The Jewish Museum is certainly one of the most striking works of architecture in modern Berlin, no small achievement bearing in mind the city's recent building increase. The silver lightning bolt cutting through suburban Kreuzberg is the consequence of an worldwide contest which challenged architects to propose a building that would house a permanent exposition chronicling German-Jewish history. The successful proposal was by Daniel Libeskind, a Polish-born Jew whose significant theoretical offerings to architecture had never been put to the realistic experiment. His building is full of sloping corridors, black-walled voids and unbalanced windows intended to throw the visitor off balance. The architecture reflects the many resourceful offerings made by Jews to German society and learning over the hundreds of years when Berlin was home to some of the most animated Jewish communities in Europe. The void left by the holocaust is represented by a enormous, vacant, echoing tower, and the confusion of immigration to a new land by the E. T. A. Hoffmann garden. See the museum website for more information and photos. You could stay close to this in Holiday apartments berlin germany

Checkpoint Charlie

Checkpoint Charlie is a remarkable setting for a museum about the former GDR. Unluckily the privately-owned Haus am Checkpoint Charlie glorifies the win of capitalism over communism with maudlin art, exaggerated descriptions of escapes over the Wall, and long-winded digressions about peaceful opposition to dictatorship in Eastern Europe. The fall of the Wall was certainly an worldwide mark of the end of the cold war, and of freedom in a united Europe, but the museum avoids exploring the problems of dichotomies like those the wall represented. It substitutes beautiful tales for demanding explorations of East German reality. The descriptions are translated into English, French and Russian. Too bad the display contains an tiring amount of text.

German Historical Museum

The permanent home of the German Historical Museum (DHM) in the Zeughaus is being re-done and will be closed until 2011. In the mean time the DHM has a interim home across the path in the Kronprinzenpalais (Unter den Linden 3). The major expo of the museum is not open to the general public for the duration of the renovations. The DHM in the Kronprinzenpalais shows a programme of topical exhibitions. You can stay close by to this on your Berlin city break by staying in apartments berlin germany and enjoy the central location to all else the city has to put forward.
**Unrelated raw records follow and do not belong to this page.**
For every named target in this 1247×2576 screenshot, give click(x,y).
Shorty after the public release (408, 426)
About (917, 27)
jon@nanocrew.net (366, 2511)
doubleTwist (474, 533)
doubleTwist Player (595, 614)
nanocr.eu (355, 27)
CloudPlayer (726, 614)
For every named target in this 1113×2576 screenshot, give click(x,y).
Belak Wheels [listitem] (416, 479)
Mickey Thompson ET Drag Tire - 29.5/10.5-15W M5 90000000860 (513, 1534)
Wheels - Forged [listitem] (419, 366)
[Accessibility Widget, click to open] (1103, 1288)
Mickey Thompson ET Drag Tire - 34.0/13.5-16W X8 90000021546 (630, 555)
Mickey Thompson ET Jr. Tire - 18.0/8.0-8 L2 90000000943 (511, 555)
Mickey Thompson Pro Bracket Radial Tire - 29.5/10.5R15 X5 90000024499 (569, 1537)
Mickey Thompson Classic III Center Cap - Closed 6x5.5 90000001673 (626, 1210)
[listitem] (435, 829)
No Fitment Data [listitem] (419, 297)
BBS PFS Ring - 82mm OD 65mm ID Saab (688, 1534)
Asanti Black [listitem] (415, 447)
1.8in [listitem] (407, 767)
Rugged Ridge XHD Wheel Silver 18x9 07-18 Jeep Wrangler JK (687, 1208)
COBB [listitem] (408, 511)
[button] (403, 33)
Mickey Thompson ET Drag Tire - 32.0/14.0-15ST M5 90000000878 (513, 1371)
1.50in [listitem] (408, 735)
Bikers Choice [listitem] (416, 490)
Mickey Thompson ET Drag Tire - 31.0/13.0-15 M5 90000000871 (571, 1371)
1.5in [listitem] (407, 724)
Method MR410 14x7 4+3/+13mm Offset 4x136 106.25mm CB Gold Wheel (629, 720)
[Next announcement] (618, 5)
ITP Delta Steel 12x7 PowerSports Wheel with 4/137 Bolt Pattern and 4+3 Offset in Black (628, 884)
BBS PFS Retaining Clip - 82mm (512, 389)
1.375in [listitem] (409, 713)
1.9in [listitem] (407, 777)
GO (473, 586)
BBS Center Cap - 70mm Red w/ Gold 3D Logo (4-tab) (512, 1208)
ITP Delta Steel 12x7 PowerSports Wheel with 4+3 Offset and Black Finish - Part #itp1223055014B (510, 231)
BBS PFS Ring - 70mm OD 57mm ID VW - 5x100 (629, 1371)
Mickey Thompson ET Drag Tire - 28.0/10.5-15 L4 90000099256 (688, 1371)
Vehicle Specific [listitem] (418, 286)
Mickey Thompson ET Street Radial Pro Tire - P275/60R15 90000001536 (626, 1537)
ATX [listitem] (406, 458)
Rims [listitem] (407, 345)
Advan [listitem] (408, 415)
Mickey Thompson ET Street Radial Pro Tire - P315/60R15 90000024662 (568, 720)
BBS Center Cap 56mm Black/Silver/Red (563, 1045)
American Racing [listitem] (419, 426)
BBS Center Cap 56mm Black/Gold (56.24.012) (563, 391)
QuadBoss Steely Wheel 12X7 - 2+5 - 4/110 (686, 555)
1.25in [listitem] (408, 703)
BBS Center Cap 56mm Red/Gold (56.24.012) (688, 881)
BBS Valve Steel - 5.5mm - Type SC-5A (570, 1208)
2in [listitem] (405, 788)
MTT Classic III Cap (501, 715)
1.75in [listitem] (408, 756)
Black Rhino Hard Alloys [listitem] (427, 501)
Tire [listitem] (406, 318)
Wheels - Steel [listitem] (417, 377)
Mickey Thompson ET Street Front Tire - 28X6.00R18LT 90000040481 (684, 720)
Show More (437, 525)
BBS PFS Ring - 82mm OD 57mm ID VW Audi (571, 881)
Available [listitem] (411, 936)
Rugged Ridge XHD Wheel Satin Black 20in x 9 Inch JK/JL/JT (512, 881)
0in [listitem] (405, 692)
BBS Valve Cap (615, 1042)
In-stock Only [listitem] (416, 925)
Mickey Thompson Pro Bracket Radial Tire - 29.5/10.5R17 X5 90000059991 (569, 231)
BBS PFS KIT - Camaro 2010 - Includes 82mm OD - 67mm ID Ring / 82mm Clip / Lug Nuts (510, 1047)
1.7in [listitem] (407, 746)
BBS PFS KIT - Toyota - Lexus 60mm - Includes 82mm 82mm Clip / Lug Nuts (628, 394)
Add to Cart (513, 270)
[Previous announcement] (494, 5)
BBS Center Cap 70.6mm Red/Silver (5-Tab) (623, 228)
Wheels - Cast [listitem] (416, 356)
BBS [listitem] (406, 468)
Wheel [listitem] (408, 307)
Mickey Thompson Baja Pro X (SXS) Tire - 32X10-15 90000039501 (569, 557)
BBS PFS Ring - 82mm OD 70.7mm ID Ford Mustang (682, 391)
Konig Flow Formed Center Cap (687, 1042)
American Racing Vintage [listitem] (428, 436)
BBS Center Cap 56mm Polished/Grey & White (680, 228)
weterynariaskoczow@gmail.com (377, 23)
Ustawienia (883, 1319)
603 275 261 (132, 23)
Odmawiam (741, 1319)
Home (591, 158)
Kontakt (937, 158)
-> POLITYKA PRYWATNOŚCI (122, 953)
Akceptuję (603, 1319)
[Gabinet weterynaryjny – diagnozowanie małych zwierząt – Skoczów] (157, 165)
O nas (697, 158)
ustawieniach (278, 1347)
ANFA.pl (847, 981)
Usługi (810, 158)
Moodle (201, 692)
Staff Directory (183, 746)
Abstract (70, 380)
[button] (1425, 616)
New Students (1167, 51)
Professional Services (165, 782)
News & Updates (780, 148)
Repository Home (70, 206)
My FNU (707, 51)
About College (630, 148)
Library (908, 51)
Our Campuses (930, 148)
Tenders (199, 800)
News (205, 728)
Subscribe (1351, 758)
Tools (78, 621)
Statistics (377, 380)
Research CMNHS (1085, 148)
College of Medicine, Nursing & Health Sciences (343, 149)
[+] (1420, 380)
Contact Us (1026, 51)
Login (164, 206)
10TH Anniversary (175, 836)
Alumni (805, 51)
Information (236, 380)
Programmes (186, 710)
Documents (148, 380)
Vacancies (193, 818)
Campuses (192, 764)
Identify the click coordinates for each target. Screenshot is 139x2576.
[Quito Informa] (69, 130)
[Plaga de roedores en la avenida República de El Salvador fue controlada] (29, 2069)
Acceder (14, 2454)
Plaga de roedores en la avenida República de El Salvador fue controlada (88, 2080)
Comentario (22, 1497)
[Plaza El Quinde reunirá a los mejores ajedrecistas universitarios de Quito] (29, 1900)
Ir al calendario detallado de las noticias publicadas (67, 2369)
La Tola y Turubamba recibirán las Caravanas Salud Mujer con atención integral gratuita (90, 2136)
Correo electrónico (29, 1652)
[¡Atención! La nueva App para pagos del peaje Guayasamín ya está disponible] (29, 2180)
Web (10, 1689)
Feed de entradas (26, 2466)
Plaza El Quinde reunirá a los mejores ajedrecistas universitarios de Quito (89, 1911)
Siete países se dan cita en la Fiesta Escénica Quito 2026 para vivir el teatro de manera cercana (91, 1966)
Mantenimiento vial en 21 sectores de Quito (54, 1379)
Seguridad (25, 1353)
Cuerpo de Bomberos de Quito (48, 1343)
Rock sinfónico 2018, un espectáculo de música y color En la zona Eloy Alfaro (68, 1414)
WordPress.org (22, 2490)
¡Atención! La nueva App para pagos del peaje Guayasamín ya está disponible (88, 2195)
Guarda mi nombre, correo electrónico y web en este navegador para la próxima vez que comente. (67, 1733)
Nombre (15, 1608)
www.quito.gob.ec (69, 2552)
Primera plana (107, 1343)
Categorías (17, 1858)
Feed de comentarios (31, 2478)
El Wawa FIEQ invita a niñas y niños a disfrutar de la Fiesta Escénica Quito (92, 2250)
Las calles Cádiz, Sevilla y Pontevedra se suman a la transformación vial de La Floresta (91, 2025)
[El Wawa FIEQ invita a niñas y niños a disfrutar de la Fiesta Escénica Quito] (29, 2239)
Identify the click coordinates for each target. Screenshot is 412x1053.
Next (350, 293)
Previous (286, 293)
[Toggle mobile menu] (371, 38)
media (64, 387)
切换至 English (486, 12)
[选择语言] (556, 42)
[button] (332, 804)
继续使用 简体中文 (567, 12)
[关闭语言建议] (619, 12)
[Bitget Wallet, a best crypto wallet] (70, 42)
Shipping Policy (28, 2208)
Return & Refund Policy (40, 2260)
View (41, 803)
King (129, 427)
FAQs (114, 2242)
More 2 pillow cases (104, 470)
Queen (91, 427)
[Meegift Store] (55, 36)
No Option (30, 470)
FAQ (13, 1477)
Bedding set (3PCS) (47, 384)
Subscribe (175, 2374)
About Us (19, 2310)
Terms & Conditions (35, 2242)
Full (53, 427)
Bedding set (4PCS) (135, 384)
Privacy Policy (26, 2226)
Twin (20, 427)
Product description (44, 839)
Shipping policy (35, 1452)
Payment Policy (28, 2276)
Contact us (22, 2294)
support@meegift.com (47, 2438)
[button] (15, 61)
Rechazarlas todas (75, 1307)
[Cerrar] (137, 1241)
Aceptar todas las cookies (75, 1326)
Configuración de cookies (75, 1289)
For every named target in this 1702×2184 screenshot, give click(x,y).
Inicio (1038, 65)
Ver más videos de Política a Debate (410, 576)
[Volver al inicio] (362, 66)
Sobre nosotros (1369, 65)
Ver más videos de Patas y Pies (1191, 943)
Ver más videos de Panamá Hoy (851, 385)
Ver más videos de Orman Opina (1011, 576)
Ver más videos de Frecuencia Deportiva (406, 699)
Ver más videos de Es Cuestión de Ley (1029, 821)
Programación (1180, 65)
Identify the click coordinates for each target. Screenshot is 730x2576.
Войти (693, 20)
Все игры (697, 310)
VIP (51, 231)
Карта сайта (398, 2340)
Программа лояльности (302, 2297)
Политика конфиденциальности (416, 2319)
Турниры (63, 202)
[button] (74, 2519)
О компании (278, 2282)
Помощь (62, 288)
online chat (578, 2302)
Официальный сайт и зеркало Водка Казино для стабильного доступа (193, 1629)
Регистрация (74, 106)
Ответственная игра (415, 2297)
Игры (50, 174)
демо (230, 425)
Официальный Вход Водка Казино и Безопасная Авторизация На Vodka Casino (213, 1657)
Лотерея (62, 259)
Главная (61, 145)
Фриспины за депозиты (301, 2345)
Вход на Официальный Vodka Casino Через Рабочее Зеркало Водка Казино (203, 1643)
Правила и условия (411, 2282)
German Resistance Memorial Centre

On the main scale of things there was not much opposition to the Nazi dictatorship of 1933-45; sources of likely rebellion were found quickly and shut down. These hardy souls who did resist are the focus of this permanent exposition in rooms which had been part of German army headquarters for the duration of The second world war. The museum is positioned here for the reason that it was from this building that Claus Schenk Graf von Stauffenberg premeditated his botched attempt to kill Hitler in 20. July 1944. Guided excursions of the exposition are free and are well worth while as they cover the rise and fall of Nazi Germany as well as those who resisted it.